- [WHAT YOU WILL DO] Below, find the line containing "Image resolution: width=1323"; from there to the final line, print every line exactly and skip the pictures.

-- -- --

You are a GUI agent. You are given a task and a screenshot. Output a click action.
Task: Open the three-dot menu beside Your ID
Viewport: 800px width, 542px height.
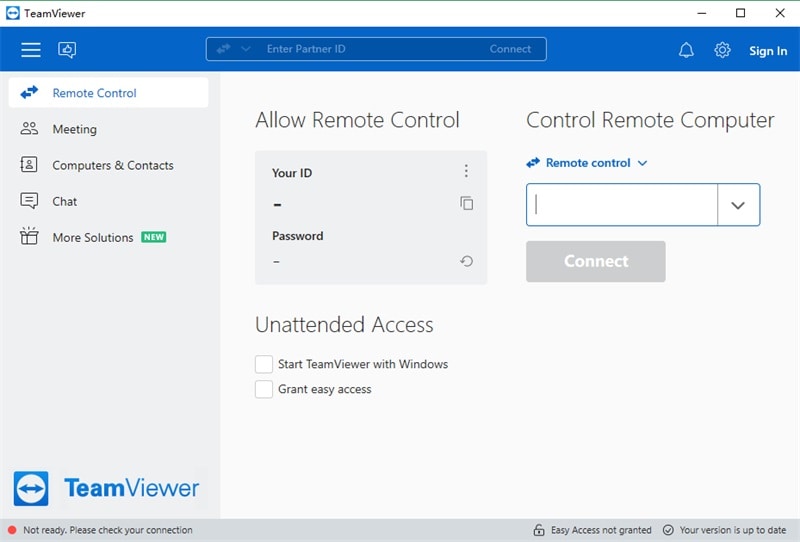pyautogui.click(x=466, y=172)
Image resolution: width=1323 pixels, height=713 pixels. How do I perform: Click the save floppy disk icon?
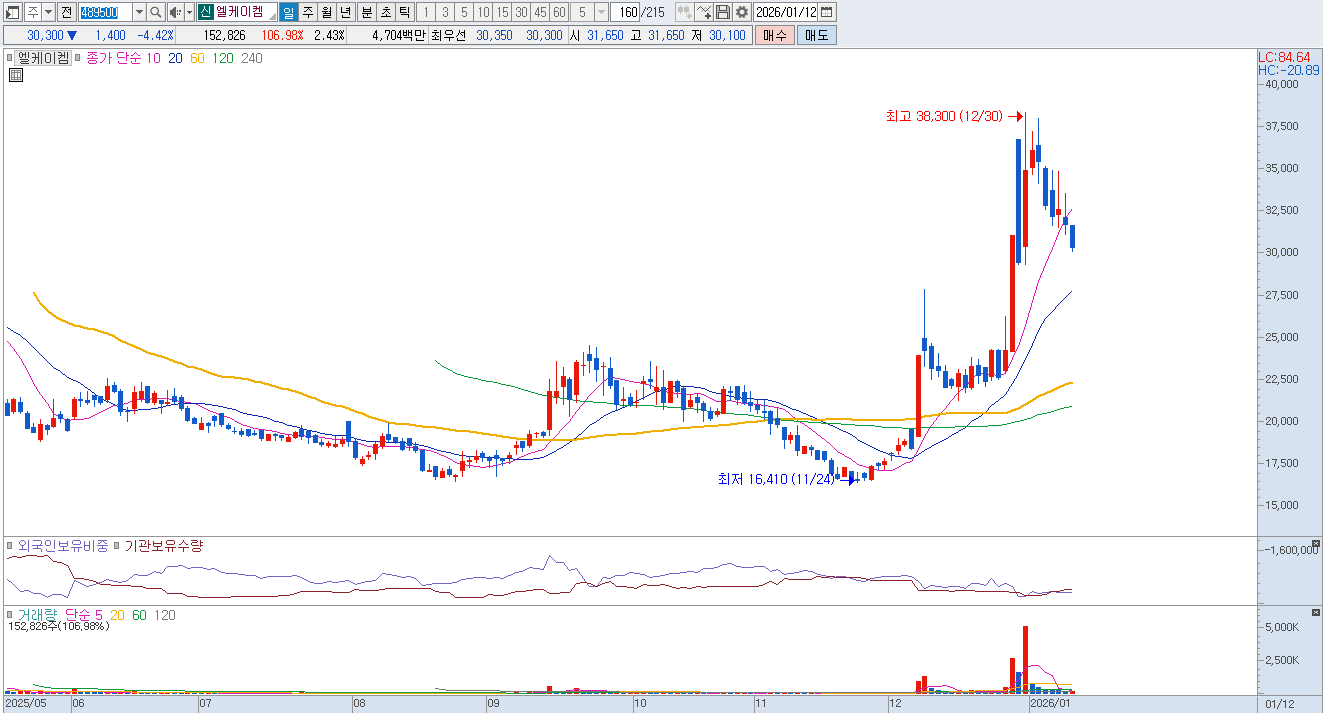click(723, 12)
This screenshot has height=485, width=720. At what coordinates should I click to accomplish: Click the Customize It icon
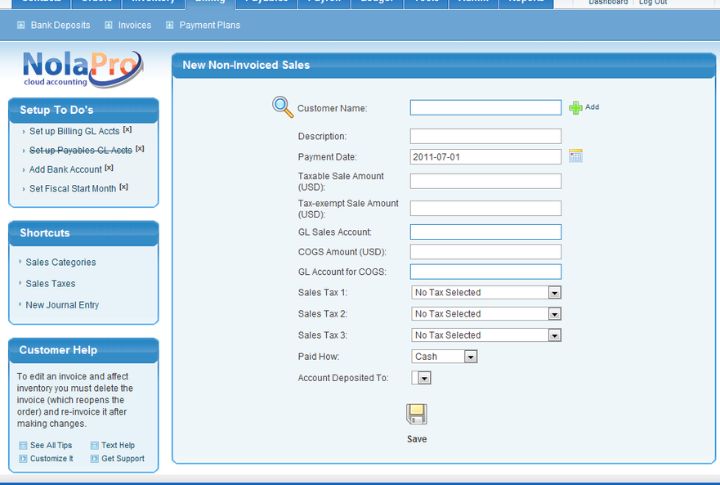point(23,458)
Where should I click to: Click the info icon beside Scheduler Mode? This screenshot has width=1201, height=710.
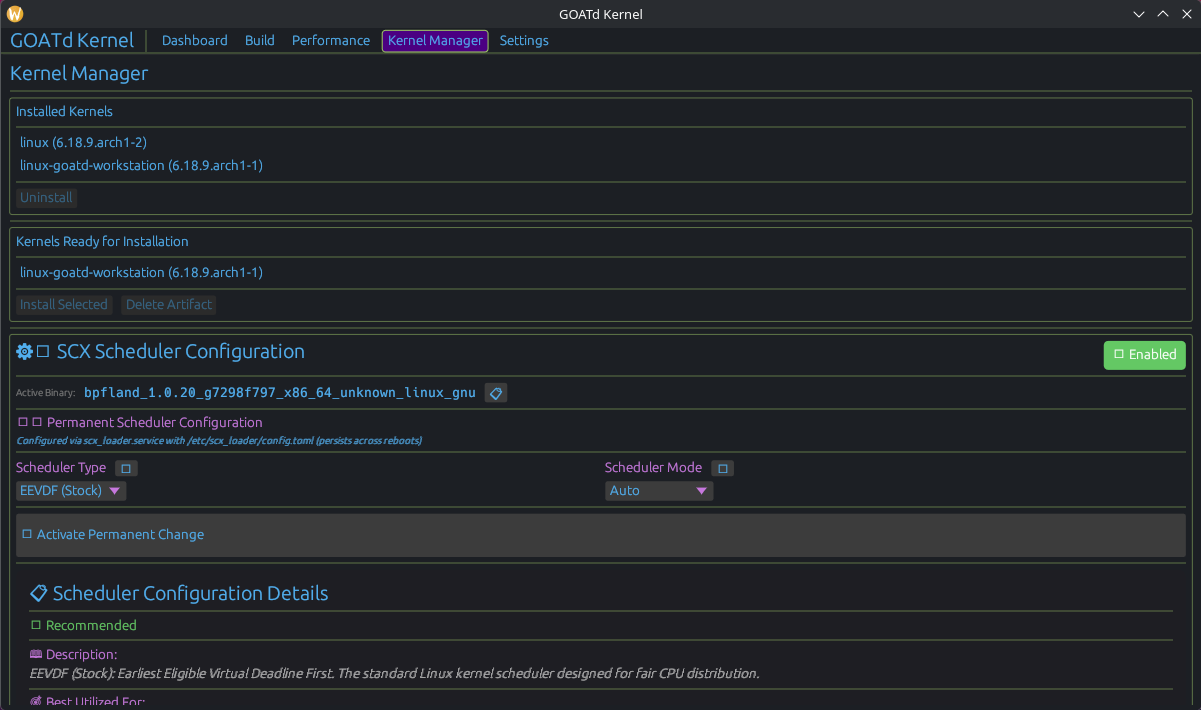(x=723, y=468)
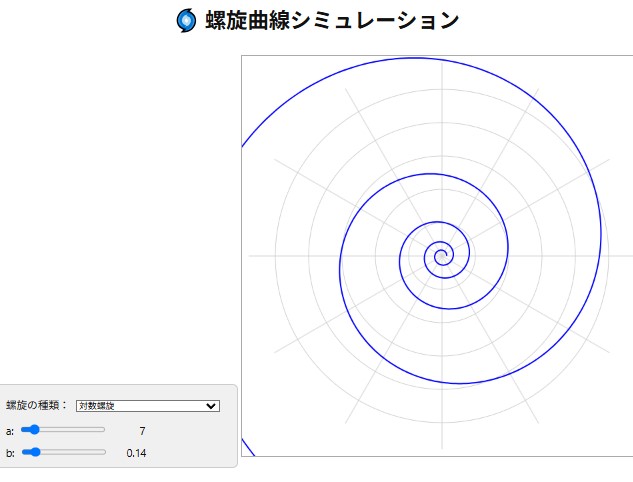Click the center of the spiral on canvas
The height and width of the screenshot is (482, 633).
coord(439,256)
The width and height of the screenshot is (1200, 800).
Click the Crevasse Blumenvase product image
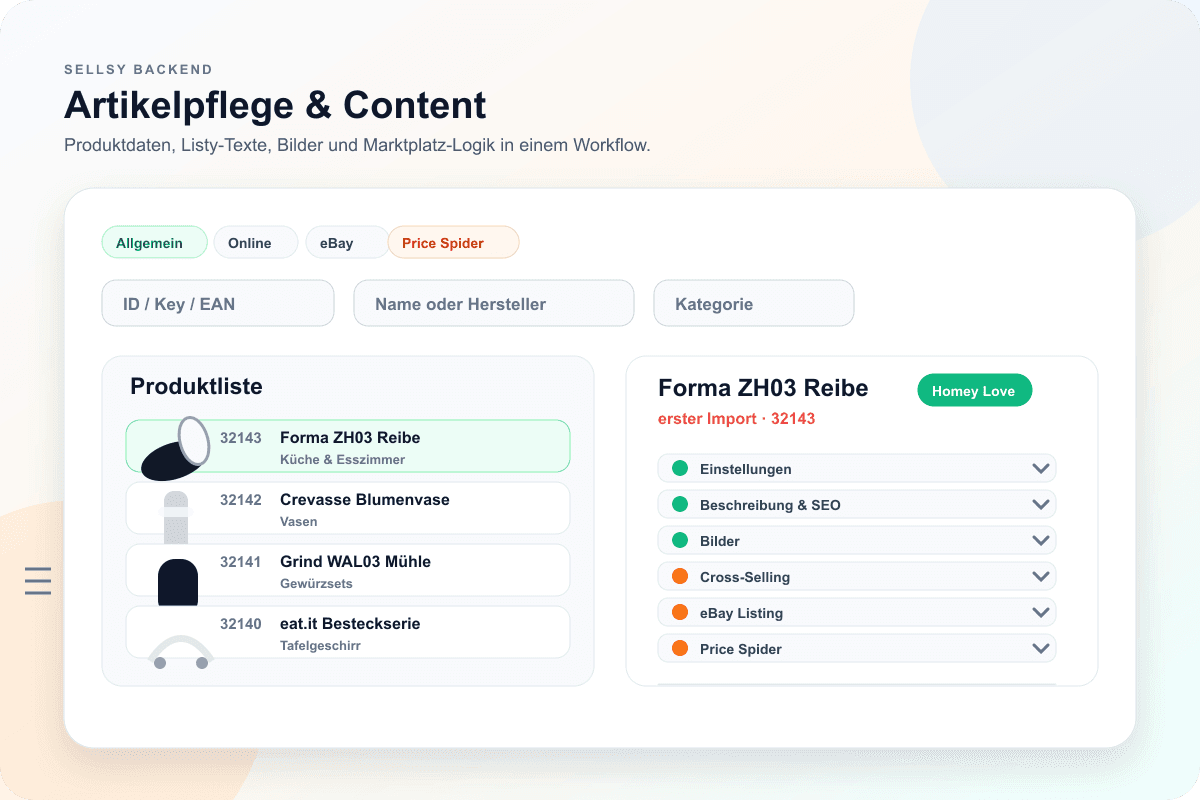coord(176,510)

-- -- --

- [ANSWER]
Image resolution: width=1323 pixels, height=713 pixels. How do I perform: Click the save floppy disk icon?
click(723, 12)
This screenshot has height=485, width=720. At what coordinates should I click to accomplish: Click the Customize It icon
point(23,458)
Where should I click to: Click the info icon beside Scheduler Mode? This screenshot has width=1201, height=710.
(x=723, y=468)
Click the center of the spiral on canvas
The height and width of the screenshot is (482, 633).
coord(439,256)
The width and height of the screenshot is (1200, 800).
Click the Crevasse Blumenvase product image
coord(176,510)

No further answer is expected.